FRAGMENTO PROPORCIONADO:

□ □ □ □

Ciertamente, el pueblo, en gran parte, no tiene ni las herramientas, ni la voluntad, ni la conciencia para levantarse contra un enemigo que ni siquiera comprende plenamente. Se ha convertido en una masa anestesiada, dependiente, ciega a su propia alienación. La rebelión no podrá nacer sino en una toma de conciencia colectiva radical, pero ¿cómo despertar conciencias cuando la mayoría de los hombres están ya sumergidos en el torpor de la pasividad, confortados en su ignorancia, o, peor aún, en su aceptación de este sistema como inevitable? Quizás la solución está en crear espacios de resistencia, no en tierras salvajes sino en nichos aún preservados de la influencia total del sistema, comunidades resilientes que se niegan a aceptar este control tecnológico como una fatalidad. Estos nichos están en todas partes, ¡exactamente donde estás ahora!

□ □ □ □

TAREA PLANTEADA 1:
Responde sobre el fragmento:
(a) ¿Qué tres cosas no tiene, en gran parte, el pueblo?
(b) ¿De qué podrá nacer la rebelión?
(c) ¿Dónde están los nichos?
TAREA PLANTEADA 2:
Reproduce, por favor, el fragmento desde "Ciertamente, el pueblo, en" hasta "donde estás ahora!", sin cambiar nada.
Los ítems no hacen falta para resolver nada aquí.

□ □ □ □

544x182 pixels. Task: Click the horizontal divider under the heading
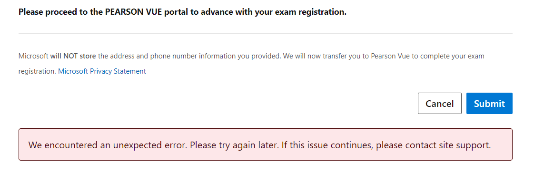(x=266, y=34)
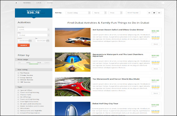Image resolution: width=177 pixels, height=116 pixels.
Task: Choose the compact list view icon
Action: [x=159, y=13]
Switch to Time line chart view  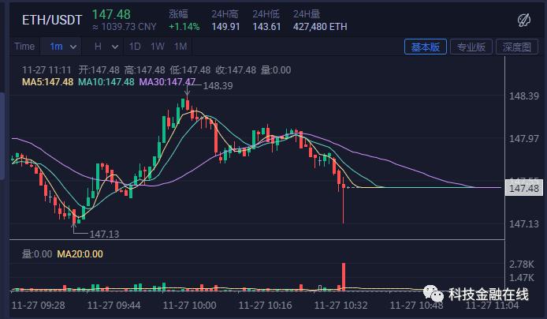[24, 47]
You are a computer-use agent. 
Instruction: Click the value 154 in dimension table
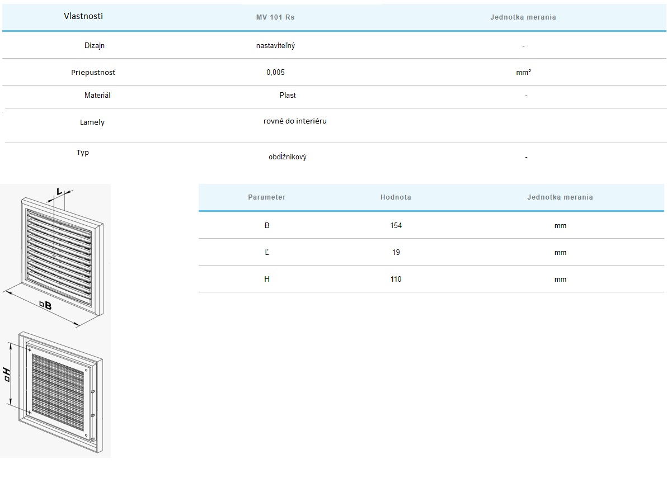click(396, 226)
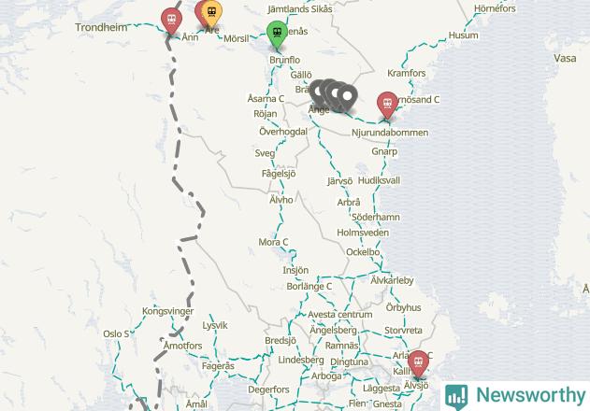Select the red train marker above Älvsjö

(x=418, y=363)
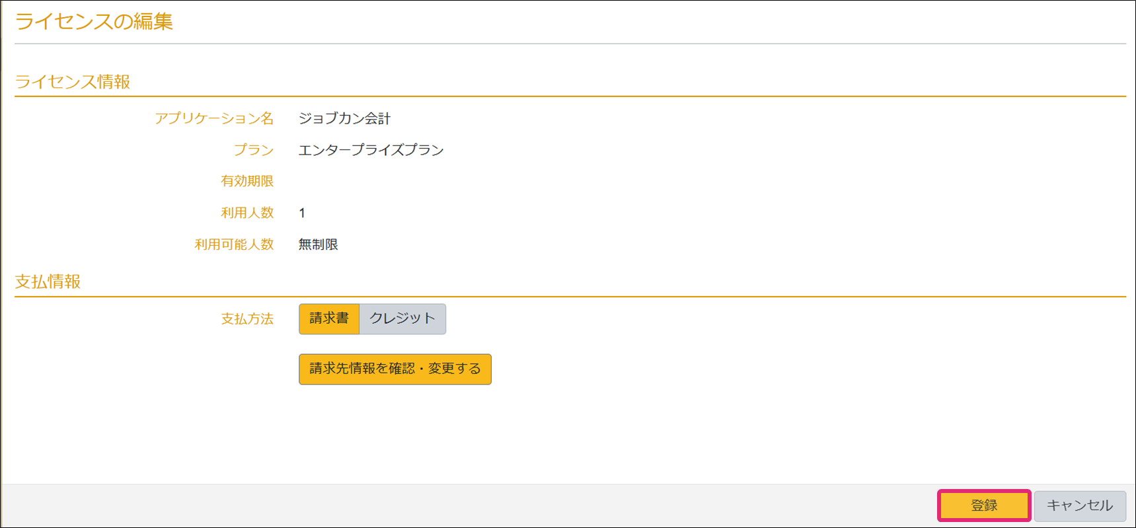
Task: Click the 有効期限 field label
Action: [x=247, y=181]
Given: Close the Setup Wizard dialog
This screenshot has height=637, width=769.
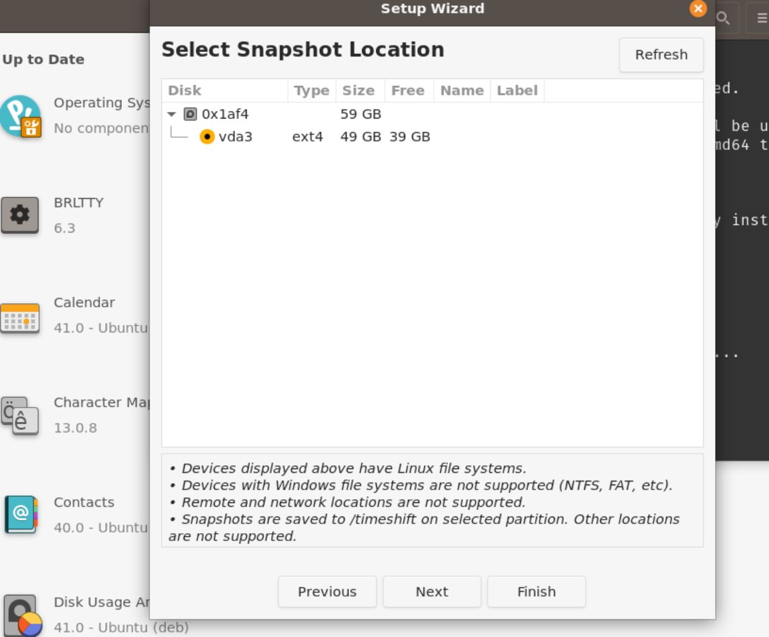Looking at the screenshot, I should (698, 9).
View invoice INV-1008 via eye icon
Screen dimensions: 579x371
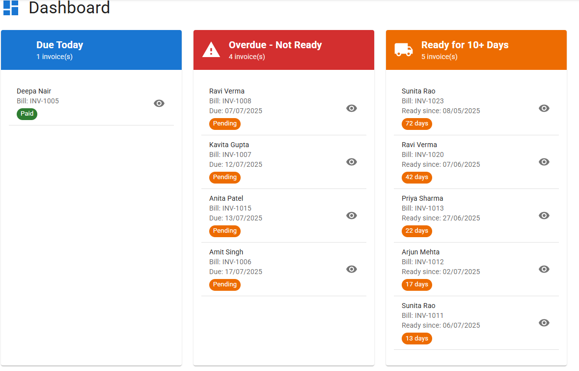click(x=352, y=108)
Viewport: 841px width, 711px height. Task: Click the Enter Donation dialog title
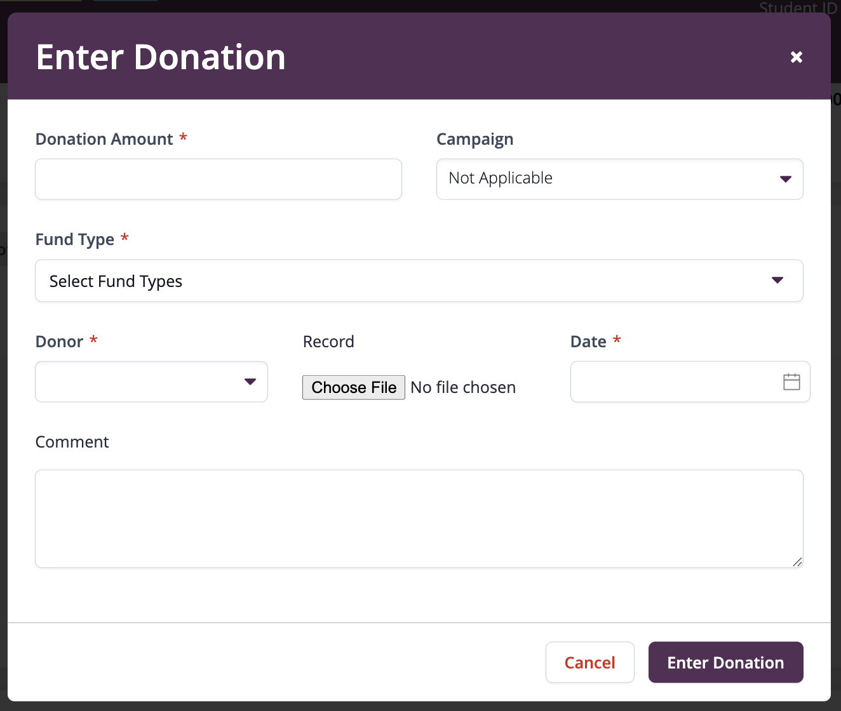(161, 57)
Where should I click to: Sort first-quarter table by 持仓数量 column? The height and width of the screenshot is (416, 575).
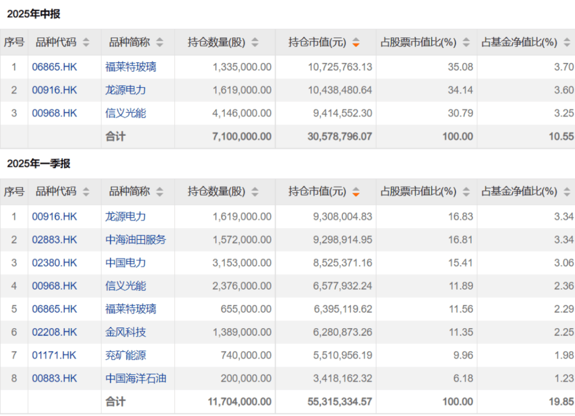254,191
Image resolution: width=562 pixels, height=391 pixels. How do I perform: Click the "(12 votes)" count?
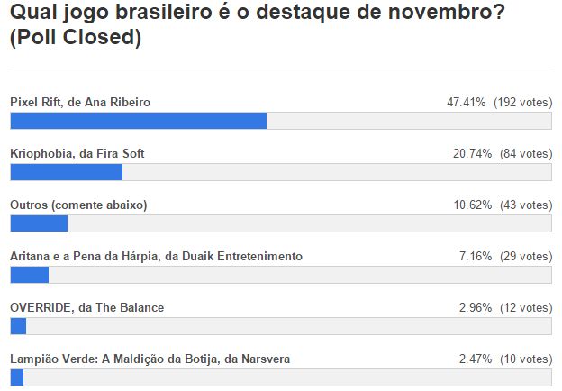[x=525, y=308]
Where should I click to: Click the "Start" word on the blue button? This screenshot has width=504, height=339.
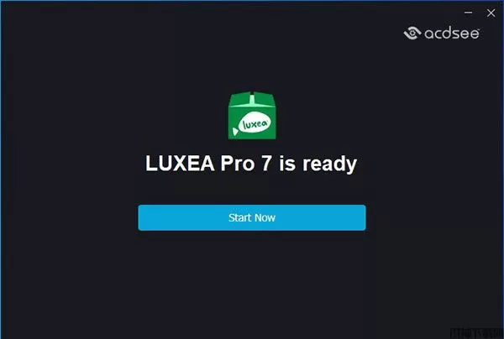(x=239, y=217)
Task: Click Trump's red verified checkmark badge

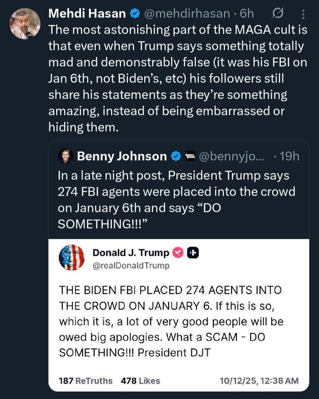Action: [177, 253]
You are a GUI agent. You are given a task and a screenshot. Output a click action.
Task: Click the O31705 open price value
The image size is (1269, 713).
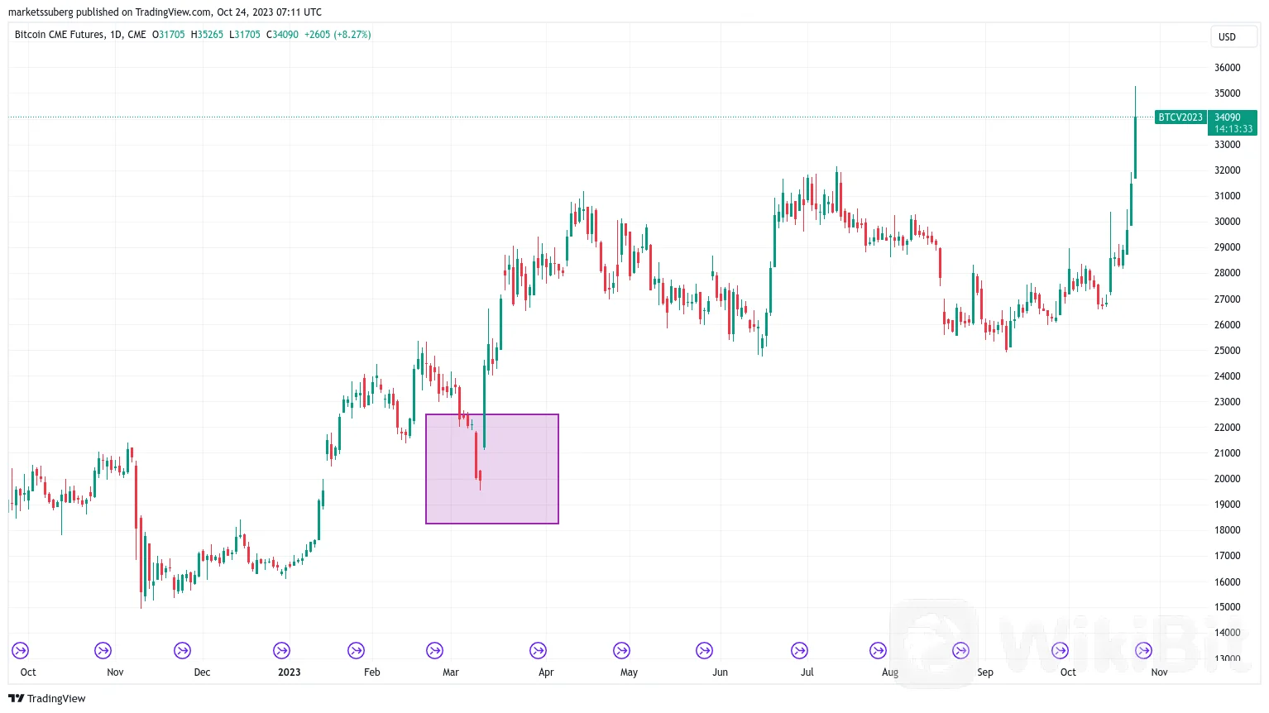[169, 35]
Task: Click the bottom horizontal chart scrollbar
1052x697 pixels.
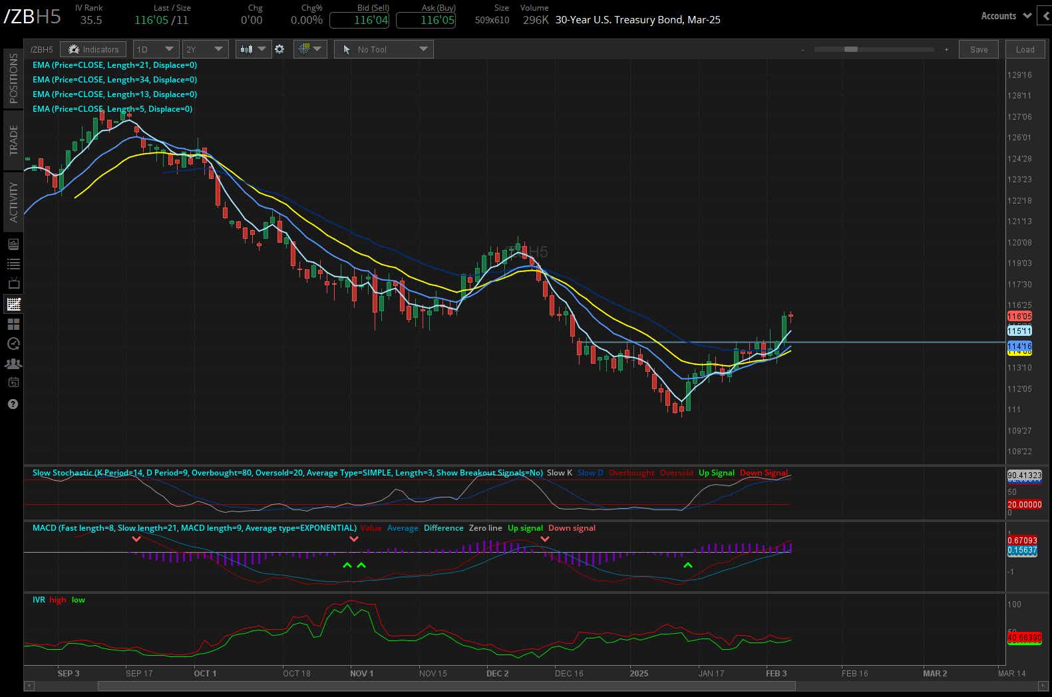Action: (446, 686)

□ □ □ □

RESPUESTA ESCRITA 1:
(a) Las herramientas, la voluntad y la conciencia.
(b) De una toma de conciencia colectiva radical.
(c) En todas partes, exactamente donde estás ahora.

RESPUESTA ESCRITA 2:
Ciertamente, el pueblo, en gran parte, no tiene ni las herramientas, ni la voluntad, ni la conciencia para levantarse contra un enemigo que ni siquiera comprende plenamente. Se ha convertido en una masa anestesiada, dependiente, ciega a su propia alienación. La rebelión no podrá nacer sino en una toma de conciencia colectiva radical, pero ¿cómo despertar conciencias cuando la mayoría de los hombres están ya sumergidos en el torpor de la pasividad, confortados en su ignorancia, o, peor aún, en su aceptación de este sistema como inevitable? Quizás la solución está en crear espacios de resistencia, no en tierras salvajes sino en nichos aún preservados de la influencia total del sistema, comunidades resilientes que se niegan a aceptar este control tecnológico como una fatalidad. Estos nichos están en todas partes, ¡exactamente donde estás ahora!